Lets’s see things with working example!!

Use Case

Dynamically Triggering Batch/Streaming Pipelines

Using Dataflow Flex template to switching from Batch to Streaming Pipeline dynamically at runtime
Execution Graph is created at the runtime basis the runtime argument supplied to execute the templated pipeline
If the source is BigQuery and sink is Cloud Storage the template triggers a batch pipeline
If the source is Pub/Sub and sink is BigQuery the template triggers a streaming pipeline

Sample Code

The code is not production ready, it is just to demonstrate the power of flex-template and to support this article.

import argparse
import logging
import datetime
from apache_beam import window
import apache_beam as beam
from apache_beam.options.pipeline_options import PipelineOptions, SetupOptions, StandardOptions


def filter_out_nones_bq(elem):
    if elem['user_id'] is not None:
        yield elem


def filter_out_nones_pubsub(element):
    if element[2] is not None:
        yield element


def add_load_timestamp(elem):
    return (elem[0],elem[1],datetime.datetime.now())
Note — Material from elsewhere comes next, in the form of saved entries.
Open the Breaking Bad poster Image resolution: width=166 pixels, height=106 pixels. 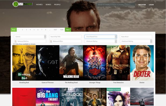24,63
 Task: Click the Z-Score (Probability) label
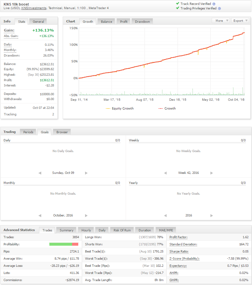pos(184,259)
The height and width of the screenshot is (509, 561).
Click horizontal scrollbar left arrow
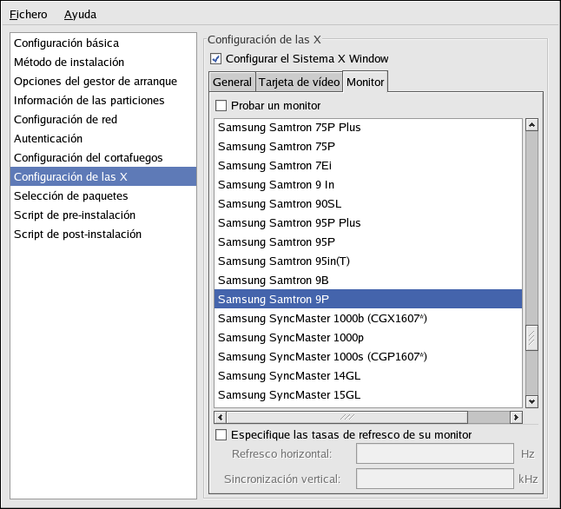221,417
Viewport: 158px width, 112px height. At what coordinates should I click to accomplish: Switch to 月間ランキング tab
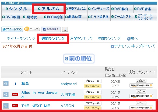(x=81, y=38)
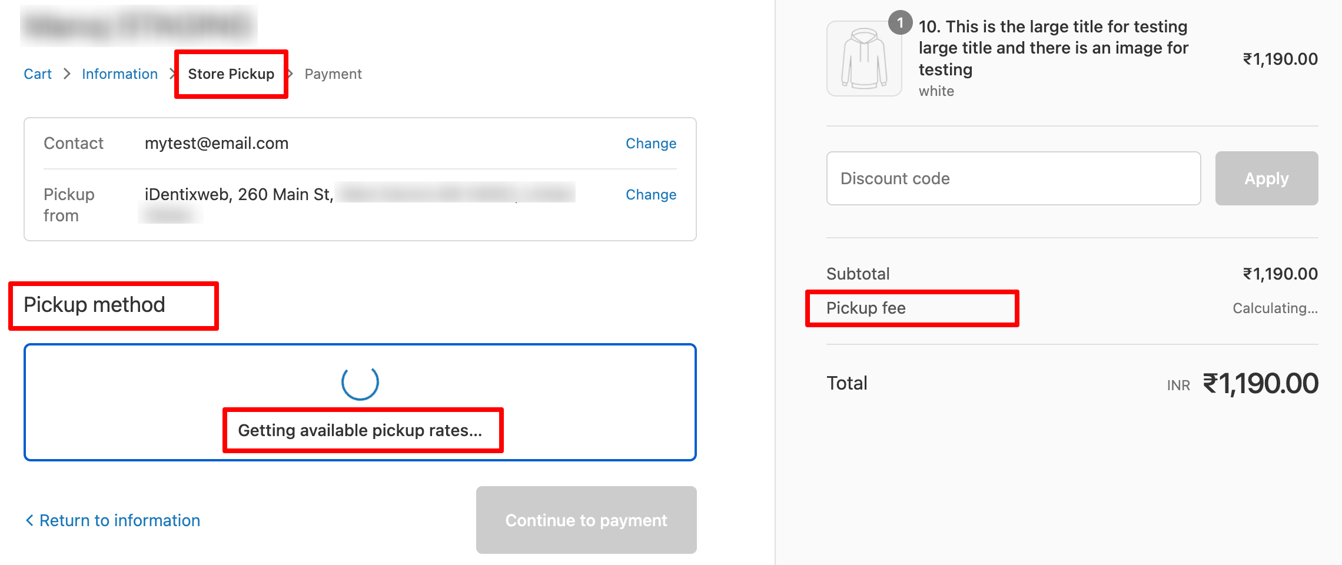Focus the Discount code input field
The width and height of the screenshot is (1342, 565).
click(1013, 178)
def to_json(element_tuple):
    json_str = {"user_id":element_tuple[0],
                 "total_no_of_tnx": element_tuple[1],
                 "load_datetime": element_tuple[2]
                 }
    return json_str

# table scheme for BigQuery Table
table_schema = {
    'fields': [{
        'name': 'user_id', 'type': 'STRING', 'mode': 'REQUIRED'
    }, {
        'name': 'total_no_of_tnx', 'type': 'INTEGER', 'mode': 'NULLABLE'
    }, {
        'name': 'load_datetime', 'type': 'TIMESTAMP', 'mode': 'REQUIRED'
    }
    ]
}


def run(argv=None):
    # parsing the runtime arguments
    parser = argparse.ArgumentParser()
    parser.add_argument('--source',
                        dest='source',
                        required=True,
                        help='Pipeline Source. BigQuery | PubSub ')
    parser.add_argument('--destination',
                        dest='destination',
                        required=True,
                        help='Pipeline Sink. GCS | BigQuery')
    parser.add_argument('--output',
                        dest='output',
                        required=False,
                        help='GCS Bucket Name')
    parser.add_argument('--pubsub_subscription',
                        dest='pubsub_subscription',
                        required=False,
                        help='Pub/Sub Subscription')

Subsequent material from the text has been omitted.